**Assignment**
I would like every record below transcribed exactly as it is.

Entries taken from a collection:
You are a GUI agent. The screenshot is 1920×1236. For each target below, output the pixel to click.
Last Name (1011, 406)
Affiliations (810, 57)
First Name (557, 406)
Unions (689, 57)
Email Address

**Written response**
You are a GUI agent. The screenshot is 1920×1236. For each target below, output the pixel to click.
Last Name (1011, 406)
Affiliations (810, 57)
First Name (557, 406)
Unions (689, 57)
Email Address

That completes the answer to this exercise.